[Saved entries]

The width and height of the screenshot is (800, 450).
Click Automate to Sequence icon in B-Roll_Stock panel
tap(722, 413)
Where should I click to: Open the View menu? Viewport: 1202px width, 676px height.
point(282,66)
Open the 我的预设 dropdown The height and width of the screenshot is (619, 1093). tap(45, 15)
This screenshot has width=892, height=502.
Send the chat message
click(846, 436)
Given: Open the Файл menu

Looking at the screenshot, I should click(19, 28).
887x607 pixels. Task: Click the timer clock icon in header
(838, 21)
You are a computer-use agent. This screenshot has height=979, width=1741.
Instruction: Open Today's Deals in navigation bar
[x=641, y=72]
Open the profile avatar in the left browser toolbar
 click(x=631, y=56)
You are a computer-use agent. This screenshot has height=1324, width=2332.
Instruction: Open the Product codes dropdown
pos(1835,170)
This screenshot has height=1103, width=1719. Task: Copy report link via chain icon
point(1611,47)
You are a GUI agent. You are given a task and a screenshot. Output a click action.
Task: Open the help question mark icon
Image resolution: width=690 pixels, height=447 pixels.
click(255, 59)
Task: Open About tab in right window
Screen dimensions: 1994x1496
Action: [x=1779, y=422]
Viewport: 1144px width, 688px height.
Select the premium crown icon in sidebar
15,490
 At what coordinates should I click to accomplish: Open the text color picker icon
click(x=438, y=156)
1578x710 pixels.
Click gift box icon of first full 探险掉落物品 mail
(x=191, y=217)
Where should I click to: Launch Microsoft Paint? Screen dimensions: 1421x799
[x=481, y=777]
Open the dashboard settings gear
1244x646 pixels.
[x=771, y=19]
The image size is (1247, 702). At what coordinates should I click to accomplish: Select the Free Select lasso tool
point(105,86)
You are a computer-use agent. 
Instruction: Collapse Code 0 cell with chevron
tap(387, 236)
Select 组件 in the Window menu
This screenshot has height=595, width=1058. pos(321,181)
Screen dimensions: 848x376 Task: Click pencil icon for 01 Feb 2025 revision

*TASK DIRECTIONS*
Every line from the one with "Task: Open the help question mark icon" to the end of the records above should be returned exactly, and no other lines.

*RESPONSE TO THE EXERCISE*
Task: Open the help question mark icon
Image resolution: width=690 pixels, height=447 pixels.
click(255, 59)
Task: Open About tab in right window
Screen dimensions: 1994x1496
Action: [x=1779, y=422]
Viewport: 1144px width, 688px height.
Select the premium crown icon in sidebar
15,490
 At what coordinates should I click to accomplish: Open the text color picker icon
click(x=438, y=156)
1578x710 pixels.
Click gift box icon of first full 探险掉落物品 mail
(x=191, y=217)
Where should I click to: Launch Microsoft Paint? Screen dimensions: 1421x799
[x=481, y=777]
Open the dashboard settings gear
1244x646 pixels.
[x=771, y=19]
The image size is (1247, 702). At what coordinates should I click to accomplish: Select the Free Select lasso tool
point(105,86)
You are a computer-use agent. 
Instruction: Collapse Code 0 cell with chevron
tap(387, 236)
Select 组件 in the Window menu
This screenshot has height=595, width=1058. pos(321,181)
Screen dimensions: 848x376 Task: Click pencil icon for 01 Feb 2025 revision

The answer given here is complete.